▶ [Task list]
1. Reproduce the portion of the article about Dr. David Ohmart's scholarship fund starting with "Dr. Ohmart is" and going on through "the Vietnam War.".
2. Finish out the next part of the article about Dr. David Ohmart's scholarship fund, picking up after its final sentence.

Throughout his many years as a physician and educator, David Ohmart, MD, has lived a life of service – to his country, to his patients, to his profession, and to those aspiring doctors striving just like he did to become a competent and compassionate physician.
Now, a generous bequest from Dr. Ohmart will help ease the cost of medical school for Western Michigan University Homer Stryker M.D. School of Medicine (WMed) students. The Dr. David Ohmart Endowed Scholarship Fund for Medical Students, which was officially established in October, will benefit fourth-year students at WMed who pursue residency training in Pediatrics after graduation.
“My heart has always been in pediatric care and we need more pediatricians, more primary care physicians,” Dr. Ohmart said. “Pediatric care involves pediatricians and if no one is going into the specialty, that goes against a basic tenet of what I believe is right and just in the world.”
Dr. Ohmart’s work as a pediatrician in Michigan began in 1977 after he completed his active-duty service in the U.S. Army, a stint which included a tour in Vietnam. He opened a practice in Allegan that year and saw patients there until 1991 when he joined the team of physicians at Pediatrics P.C. in Portage.
Dr. Ohmart retired from patient care in 2018 but his journey as an educator has continued. He served as a clinical assistant professor in the Department of Pediatric and Adolescent Medicine and works with students and residents as a clinical teaching assistant in the WMed Simulation Center.
“I’m close with the students through my work in the Simulation Center and I have sponsored several students through the White Coat Sponsorship Program,” Dr. Ohmart said.
Dr. Ohmart said his 50 years of experience with patients taught him that there is a pyramid of care within medicine, the base of which is made up of – and buoyed by – primary care physicians. At the same time, pediatricians and others who pursue residency training in Family Medicine, Internal Medicine, and Pediatrics are often the lowest paid physicians in the field of medicine, he said.
With that in mind, Dr. Ohmart said the establishment of the new scholarship fund at WMed that bears his name is aimed at lessening the substantial cost of medical school for those students who decide to become pediatricians.
“I hope it helps those students not have to spend as many years paying off medical school debt,” Dr. Ohmart said.
Dr. Ohmart said he is hopeful that his philanthropy will leave a legacy not only for those learners, but also for a medical specialty that has brought him much joy and fulfillment throughout his life.
Dr. Ohmart is an alumnus of Miami University and the Lewis Katz School of Medicine at Temple University. He attended medical school on a scholarship from the U.S. Army and earned his MD degree in 1968.
He departed medical school as an Army captain and completed a one-year internship before he deployed to Vietnam where he served as a medical officer in a combat engineer battalion. During his tour in Vietnam, Dr. Ohmart was part of the Medical Civil Action Program, which helped provide medical care to local villagers during the Vietnam War.

▶ [Extracted entries]
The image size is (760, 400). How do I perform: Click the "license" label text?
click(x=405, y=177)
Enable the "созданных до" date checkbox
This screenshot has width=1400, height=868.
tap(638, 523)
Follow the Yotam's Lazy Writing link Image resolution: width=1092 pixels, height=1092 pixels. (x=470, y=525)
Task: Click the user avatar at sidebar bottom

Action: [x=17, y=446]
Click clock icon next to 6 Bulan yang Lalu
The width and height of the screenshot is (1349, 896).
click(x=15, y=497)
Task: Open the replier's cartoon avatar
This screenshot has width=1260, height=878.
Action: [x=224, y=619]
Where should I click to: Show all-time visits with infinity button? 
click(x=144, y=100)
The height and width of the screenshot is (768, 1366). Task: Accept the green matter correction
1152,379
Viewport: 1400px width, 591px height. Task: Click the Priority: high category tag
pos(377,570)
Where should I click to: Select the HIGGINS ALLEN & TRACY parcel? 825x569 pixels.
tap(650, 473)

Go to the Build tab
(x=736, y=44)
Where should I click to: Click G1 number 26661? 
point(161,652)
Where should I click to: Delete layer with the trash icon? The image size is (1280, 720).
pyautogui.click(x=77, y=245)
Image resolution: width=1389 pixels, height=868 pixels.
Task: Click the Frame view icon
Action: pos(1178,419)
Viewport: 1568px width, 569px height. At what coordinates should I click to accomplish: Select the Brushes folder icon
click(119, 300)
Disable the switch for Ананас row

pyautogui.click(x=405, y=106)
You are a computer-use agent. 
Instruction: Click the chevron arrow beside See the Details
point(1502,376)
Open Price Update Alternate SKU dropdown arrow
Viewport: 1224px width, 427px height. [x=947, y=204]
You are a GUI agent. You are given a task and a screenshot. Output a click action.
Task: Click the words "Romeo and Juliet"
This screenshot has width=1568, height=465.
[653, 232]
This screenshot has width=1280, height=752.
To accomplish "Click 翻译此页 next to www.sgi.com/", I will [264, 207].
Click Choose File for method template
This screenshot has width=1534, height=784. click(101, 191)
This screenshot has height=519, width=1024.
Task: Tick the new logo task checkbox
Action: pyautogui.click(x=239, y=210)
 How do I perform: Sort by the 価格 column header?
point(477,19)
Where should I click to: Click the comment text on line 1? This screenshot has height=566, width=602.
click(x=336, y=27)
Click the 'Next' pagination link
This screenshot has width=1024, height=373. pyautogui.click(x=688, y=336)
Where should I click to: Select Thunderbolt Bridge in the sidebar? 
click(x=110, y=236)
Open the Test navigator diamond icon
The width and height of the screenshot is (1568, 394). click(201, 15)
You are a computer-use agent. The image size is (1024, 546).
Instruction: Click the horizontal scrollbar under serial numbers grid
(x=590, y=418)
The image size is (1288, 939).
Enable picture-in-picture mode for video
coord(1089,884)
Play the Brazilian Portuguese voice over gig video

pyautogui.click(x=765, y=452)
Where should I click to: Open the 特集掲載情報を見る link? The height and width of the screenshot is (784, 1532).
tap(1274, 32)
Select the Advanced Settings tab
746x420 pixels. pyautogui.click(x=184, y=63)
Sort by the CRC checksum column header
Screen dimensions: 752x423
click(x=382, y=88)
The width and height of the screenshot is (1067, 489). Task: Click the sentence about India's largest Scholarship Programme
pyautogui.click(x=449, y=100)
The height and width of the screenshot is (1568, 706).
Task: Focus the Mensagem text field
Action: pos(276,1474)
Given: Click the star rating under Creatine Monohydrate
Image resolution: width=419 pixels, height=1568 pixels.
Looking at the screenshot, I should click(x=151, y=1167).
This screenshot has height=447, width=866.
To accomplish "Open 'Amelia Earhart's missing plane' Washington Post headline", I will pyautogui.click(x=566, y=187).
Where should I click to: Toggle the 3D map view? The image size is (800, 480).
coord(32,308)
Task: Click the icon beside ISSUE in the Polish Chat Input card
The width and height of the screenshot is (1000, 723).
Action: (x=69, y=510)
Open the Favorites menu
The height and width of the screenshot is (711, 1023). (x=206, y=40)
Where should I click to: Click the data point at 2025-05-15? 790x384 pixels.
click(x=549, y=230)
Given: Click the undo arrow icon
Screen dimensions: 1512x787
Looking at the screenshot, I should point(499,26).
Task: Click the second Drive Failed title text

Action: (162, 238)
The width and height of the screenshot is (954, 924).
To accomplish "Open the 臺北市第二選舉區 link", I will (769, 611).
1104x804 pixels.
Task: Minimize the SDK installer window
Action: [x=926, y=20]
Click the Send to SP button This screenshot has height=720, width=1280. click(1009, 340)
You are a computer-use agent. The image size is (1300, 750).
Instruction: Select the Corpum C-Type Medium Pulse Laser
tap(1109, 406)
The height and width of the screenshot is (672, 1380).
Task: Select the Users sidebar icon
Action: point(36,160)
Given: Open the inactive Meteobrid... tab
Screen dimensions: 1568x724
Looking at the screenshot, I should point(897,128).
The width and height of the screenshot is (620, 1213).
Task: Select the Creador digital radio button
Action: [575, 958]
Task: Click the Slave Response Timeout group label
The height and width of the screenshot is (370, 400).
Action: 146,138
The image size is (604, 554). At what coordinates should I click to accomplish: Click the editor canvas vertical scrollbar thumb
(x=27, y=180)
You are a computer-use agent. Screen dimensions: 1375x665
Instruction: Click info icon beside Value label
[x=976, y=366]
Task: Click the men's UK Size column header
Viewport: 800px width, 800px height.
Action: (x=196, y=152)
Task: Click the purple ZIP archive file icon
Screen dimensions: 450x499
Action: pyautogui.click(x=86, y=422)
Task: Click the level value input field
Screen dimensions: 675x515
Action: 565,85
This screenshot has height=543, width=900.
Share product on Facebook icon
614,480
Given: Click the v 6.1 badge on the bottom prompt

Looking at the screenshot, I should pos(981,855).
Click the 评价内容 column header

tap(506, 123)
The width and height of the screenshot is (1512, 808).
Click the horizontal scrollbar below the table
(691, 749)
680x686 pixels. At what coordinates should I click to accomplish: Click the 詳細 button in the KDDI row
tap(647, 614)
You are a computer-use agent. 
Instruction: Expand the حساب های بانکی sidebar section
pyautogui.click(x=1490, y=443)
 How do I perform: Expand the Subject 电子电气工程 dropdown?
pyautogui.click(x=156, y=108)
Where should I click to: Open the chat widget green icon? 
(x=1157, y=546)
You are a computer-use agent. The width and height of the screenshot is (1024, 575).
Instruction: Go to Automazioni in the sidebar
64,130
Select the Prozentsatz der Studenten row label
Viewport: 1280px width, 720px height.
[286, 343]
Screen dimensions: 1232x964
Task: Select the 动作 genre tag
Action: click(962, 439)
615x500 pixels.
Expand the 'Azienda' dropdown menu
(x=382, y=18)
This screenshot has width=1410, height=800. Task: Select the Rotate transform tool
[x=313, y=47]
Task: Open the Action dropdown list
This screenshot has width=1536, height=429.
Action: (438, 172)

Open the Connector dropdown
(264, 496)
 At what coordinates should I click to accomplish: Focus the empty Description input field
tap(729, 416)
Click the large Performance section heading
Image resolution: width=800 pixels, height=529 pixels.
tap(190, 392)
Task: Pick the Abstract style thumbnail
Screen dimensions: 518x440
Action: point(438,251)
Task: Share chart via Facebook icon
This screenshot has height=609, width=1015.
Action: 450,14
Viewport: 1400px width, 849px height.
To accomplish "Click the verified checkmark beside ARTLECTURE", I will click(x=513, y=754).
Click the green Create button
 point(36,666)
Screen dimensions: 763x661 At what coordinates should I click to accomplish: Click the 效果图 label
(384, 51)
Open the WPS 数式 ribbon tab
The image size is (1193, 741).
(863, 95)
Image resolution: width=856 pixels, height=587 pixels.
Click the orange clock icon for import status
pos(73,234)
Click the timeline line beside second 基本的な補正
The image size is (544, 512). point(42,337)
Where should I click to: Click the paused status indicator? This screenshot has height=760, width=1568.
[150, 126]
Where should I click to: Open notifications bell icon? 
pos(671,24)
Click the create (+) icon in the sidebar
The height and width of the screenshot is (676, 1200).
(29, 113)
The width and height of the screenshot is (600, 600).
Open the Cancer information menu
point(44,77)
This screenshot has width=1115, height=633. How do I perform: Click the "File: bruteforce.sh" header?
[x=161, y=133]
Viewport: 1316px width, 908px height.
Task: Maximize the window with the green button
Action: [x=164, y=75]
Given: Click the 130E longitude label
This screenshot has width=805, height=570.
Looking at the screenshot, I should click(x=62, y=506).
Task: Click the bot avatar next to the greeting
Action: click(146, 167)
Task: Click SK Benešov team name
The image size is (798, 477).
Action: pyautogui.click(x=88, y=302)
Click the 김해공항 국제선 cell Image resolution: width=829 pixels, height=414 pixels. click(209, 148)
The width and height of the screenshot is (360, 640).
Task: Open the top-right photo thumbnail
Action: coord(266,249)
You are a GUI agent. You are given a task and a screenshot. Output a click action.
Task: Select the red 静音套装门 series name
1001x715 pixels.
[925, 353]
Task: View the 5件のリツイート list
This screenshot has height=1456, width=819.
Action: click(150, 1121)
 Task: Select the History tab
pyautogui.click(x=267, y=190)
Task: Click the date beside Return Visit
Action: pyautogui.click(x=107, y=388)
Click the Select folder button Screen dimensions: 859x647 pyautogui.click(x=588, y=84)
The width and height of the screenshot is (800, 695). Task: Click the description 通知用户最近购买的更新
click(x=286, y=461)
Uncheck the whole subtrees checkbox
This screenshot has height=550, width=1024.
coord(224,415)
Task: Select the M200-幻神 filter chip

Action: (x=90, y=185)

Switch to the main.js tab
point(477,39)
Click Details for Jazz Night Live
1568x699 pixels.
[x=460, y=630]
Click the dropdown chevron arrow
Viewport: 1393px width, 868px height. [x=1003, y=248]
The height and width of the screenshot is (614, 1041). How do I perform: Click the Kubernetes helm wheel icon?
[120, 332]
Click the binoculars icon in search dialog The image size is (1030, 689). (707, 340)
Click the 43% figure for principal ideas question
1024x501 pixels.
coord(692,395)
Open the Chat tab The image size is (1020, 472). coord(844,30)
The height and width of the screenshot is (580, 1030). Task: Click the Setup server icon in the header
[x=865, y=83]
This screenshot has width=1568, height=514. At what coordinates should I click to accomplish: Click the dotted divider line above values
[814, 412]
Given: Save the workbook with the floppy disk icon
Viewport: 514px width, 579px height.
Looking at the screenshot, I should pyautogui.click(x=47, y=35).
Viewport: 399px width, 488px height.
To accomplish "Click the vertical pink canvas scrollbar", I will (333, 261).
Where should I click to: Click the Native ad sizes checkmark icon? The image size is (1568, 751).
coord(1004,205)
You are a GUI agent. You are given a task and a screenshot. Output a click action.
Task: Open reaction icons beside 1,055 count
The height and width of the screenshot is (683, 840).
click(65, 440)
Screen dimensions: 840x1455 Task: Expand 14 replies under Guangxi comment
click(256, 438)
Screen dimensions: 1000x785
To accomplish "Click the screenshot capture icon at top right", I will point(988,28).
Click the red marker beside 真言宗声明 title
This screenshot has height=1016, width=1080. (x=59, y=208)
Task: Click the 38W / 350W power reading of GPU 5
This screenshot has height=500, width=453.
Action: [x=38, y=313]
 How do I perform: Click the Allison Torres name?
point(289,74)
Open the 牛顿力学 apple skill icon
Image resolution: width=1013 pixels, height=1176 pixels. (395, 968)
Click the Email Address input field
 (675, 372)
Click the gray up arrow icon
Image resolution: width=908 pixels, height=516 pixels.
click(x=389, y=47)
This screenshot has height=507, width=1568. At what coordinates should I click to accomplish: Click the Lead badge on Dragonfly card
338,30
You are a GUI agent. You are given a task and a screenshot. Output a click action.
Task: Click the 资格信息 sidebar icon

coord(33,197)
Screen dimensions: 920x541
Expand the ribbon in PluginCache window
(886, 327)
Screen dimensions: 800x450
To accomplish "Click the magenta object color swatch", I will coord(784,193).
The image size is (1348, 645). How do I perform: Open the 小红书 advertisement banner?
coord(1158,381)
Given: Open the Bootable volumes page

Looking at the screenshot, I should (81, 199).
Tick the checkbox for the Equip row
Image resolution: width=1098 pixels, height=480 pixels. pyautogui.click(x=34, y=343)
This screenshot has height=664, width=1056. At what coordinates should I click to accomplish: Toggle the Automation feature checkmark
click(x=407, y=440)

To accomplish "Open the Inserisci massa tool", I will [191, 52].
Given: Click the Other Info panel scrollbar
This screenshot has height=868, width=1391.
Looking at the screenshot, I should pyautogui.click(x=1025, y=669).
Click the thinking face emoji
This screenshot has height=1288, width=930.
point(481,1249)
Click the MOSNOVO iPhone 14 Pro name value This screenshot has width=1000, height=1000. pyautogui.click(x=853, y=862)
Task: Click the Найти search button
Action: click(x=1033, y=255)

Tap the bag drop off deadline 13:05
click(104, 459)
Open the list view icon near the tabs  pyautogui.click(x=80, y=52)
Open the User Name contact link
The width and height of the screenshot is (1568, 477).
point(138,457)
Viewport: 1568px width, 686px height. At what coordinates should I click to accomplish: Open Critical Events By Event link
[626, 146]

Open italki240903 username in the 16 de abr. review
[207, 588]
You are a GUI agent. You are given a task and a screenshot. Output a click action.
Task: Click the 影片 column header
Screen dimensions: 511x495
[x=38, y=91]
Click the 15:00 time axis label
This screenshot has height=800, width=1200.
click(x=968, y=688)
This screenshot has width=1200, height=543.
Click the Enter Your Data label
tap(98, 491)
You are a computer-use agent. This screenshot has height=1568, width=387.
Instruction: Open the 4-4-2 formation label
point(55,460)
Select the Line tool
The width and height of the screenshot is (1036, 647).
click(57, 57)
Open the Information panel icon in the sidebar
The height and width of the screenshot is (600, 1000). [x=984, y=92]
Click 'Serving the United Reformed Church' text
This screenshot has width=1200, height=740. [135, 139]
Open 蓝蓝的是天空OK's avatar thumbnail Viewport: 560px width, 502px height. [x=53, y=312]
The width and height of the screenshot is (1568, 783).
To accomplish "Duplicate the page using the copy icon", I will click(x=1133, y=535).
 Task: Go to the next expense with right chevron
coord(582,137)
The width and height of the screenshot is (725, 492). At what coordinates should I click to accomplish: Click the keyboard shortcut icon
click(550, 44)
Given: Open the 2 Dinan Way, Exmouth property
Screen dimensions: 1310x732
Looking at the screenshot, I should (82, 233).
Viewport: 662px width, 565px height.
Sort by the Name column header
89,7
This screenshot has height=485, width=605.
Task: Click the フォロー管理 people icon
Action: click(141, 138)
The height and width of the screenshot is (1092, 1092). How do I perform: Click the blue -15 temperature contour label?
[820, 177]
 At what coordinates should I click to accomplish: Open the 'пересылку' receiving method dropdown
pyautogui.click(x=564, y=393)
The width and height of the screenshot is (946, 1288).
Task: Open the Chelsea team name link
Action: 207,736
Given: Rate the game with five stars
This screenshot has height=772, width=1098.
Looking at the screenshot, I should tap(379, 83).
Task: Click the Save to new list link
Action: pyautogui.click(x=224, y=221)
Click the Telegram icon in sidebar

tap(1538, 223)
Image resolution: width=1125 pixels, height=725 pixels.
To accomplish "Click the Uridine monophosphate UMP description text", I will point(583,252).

▶ [Expected results]
1.
Dr. Ohmart is an alumnus of Miami University and the Lewis Katz School of Medicine at Temple University. He attended medical school on a scholarship from the U.S. Army and earned his MD degree in 1968.
He departed medical school as an Army captain and completed a one-year internship before he deployed to Vietnam where he served as a medical officer in a combat engineer battalion. During his tour in Vietnam, Dr. Ohmart was part of the Medical Civil Action Program, which helped provide medical care to local villagers during the Vietnam War.

2.
He was also tasked with helping continue a pediatric care program that the Army had established at one of its provincial hospitals. For Dr. Ohmart, it was a heady request because, at the time, he disliked pediatrics as a specialty because he felt he would get bogged down in the mundane memorization of growth and development.
However, he found out quickly that the job he had been given gave him new insights into the medical aspects of pediatrics as he helped take care of acutely ill children in Vietnam who were suffering from a number of different diseases. When he returned from Vietnam, Dr. Ohmart was stationed at Fort Devens, Massachusetts, where his love of pediatrics grew as he spent time and learned from “really smart” physicians who had completed their residency training in the specialty.
He would go on to complete his pediatrics residency at Madigan Army Medical Center in Fort Lewis, Washington, and then spend two years as a pediatrician at an Army hospital in Bangkok, Thailand.
Dr. Ohmart had achieved the rank of major when his active duty in the U.S. Army concluded in 1977. He continued to serve his country in the U.S. Army Reserve and was deployed to Panama in 1990 and then, later that same year, Saudi Arabia as part of Operation Desert Shield and Operation Desert Storm.
He retired from the U.S. Army Reserve in 2001 as a colonel.
Having also retired now from seeing patients, Dr. Ohmart has turned his attention to the next generation of physicians. As a standardized patient in the WMed Simulation Center, he uses his expertise to teach students how to complete thorough physical exams without the help of today’s advanced machines and technology.
“I like teaching and I feel like I have something to contribute,” Dr. Ohmart said.
He also knows – and hopes – that some of those students and the many that will come after them will benefit from his generosity and help bolster the field of medicine and pediatrics.
“There are two ultimate goals,” Dr. Ohmart said. “Medical care for children requires doctors specializing in pediatrics and those doctors need the most help overcoming the debt they face to become physicians. And we’re also talking about our next generation and focusing on and improving the health of that next generation.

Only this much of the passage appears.